After quite a lot of experimentation with HTML5 canvas, I’ve figured out a way to use it with the kind of big isometric game worlds used for Germination X which are built from hundreds of overlapping sprites. There are lots of good resources out there on low level optimisations, but I needed to rethink my general approach in order to get some of these working.

It was quite obvious from the start that the simple clear screen & redraw everything way was going to be far too slow. Luckily HTML5 canvas gives us quite a lot of options for building less naive strategies.

A debug view of the game with 10 frames of changes shown with two plant spirits and one butterfly moving around.

The secret is only drawing the changes for each frame (called partial re-rendering in the link above). To do this we can calculate sprites which have changed and the ones they overlap with. The complication is maintaining the draw order and using clipping to keep the depth correct without needing to redraw everything else too.

In the game update we need to tag all the sprites which change position, rotation, scale, bitmap image, transparency etc.

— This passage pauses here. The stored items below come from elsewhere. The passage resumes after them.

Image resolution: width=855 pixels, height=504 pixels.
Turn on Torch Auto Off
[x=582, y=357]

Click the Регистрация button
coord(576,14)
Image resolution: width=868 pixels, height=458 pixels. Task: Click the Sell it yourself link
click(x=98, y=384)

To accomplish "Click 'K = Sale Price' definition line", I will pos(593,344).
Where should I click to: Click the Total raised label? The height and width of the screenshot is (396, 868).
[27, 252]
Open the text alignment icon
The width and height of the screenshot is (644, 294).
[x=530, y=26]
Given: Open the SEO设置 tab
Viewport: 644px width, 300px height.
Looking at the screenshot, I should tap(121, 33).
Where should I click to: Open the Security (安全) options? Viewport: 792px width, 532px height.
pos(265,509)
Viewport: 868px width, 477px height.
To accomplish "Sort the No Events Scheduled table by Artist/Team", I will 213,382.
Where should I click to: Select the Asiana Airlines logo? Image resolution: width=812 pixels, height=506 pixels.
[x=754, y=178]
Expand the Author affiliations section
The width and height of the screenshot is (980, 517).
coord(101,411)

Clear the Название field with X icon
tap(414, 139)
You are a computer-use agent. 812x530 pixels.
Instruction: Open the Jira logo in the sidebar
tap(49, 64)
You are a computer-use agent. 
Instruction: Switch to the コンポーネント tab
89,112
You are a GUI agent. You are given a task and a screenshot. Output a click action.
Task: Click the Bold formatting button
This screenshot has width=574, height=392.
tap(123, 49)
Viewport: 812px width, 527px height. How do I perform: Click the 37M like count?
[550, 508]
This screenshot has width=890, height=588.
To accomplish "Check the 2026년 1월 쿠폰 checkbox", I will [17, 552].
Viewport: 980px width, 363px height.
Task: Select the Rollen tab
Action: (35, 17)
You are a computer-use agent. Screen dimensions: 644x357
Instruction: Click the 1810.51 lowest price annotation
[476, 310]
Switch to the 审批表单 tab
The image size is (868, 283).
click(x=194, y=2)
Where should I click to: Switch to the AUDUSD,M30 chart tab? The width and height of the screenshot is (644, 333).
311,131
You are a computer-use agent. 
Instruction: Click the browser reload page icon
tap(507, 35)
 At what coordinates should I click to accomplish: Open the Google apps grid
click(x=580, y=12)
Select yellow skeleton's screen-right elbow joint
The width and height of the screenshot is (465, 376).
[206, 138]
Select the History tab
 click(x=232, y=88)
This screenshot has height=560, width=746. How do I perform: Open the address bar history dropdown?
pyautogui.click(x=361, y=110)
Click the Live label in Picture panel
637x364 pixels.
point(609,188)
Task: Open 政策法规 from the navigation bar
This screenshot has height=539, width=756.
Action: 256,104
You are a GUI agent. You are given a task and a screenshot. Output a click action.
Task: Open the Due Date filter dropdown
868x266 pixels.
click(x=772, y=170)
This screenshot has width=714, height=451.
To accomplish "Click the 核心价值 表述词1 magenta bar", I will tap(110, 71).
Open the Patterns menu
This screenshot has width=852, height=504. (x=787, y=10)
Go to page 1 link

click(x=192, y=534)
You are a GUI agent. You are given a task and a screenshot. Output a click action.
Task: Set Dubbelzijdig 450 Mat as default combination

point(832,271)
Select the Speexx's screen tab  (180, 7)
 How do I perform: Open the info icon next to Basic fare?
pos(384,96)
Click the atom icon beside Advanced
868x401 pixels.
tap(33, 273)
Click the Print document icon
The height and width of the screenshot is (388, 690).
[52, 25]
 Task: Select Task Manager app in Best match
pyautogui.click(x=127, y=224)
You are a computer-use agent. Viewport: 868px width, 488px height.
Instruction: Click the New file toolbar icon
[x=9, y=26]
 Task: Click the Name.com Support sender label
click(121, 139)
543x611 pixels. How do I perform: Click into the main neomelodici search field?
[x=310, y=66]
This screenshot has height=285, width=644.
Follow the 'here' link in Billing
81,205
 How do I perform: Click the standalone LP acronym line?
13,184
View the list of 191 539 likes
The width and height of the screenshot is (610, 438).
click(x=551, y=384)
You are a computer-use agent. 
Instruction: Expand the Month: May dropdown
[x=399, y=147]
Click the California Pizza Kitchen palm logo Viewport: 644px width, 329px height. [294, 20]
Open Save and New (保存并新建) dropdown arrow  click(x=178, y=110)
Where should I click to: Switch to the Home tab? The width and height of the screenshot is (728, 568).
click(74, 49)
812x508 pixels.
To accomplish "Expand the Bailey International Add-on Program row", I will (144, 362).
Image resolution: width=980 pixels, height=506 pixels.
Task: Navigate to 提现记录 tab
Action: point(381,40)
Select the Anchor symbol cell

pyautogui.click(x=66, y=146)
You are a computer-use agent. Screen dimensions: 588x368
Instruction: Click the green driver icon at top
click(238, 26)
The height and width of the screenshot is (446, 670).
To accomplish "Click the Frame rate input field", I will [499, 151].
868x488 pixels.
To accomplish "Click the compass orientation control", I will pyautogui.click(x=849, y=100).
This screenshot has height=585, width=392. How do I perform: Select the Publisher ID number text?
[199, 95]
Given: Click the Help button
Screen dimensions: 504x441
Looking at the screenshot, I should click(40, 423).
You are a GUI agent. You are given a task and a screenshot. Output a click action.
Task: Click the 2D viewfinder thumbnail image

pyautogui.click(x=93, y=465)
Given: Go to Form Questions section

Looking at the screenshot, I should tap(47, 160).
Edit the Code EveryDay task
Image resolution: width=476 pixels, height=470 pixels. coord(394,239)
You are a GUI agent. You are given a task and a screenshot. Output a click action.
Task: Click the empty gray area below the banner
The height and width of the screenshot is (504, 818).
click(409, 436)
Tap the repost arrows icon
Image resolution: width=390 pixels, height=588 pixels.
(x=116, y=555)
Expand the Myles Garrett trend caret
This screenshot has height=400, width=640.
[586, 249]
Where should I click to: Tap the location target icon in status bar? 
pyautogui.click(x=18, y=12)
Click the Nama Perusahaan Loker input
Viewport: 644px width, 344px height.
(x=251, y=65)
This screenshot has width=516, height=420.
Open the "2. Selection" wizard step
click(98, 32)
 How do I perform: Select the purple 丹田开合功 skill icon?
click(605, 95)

Then in the render loop we build a list of all sprites that need redrawing, along with a list of bounding boxes for each overlapping sprite of the changed sprites that touch them. There may be more than one bounding box as a single sprite may need to be redrawn for multiple other changed sprites.

For each changed sprite:
    Get the bounding box for the changed sprite
    For each sprite which overlaps with this bounding box: 
        If overlapping sprite has already been stored:
            Add the bounding box to overlapping sprite's list 
        Else:
            Store overlapping sprite and current bounding box.
    Add the changed sprite to the list.

Assuming the sprites have been sorted into depth order, we now draw them using the list we have made (we would only need to loop over the redraw list if we built it in depth sorted order).

For each sprite:
    If it's in the redraw list:
        If it's not one of the originally changed sprites:
            Set a clipping rect for each bounding box.
        Draw the sprite.
        Turn off the clipping, if it was used.

With complex scenes and multiple moving objects, this algorithm means we only need to redraw a small percentage of the total sprites visible – and we start to approach Flash in terms of performance for games (I suspect that flash is doing something similar to this under the hood). The code is here, currently written in HaXE, but will probably end up being ported to Javascript.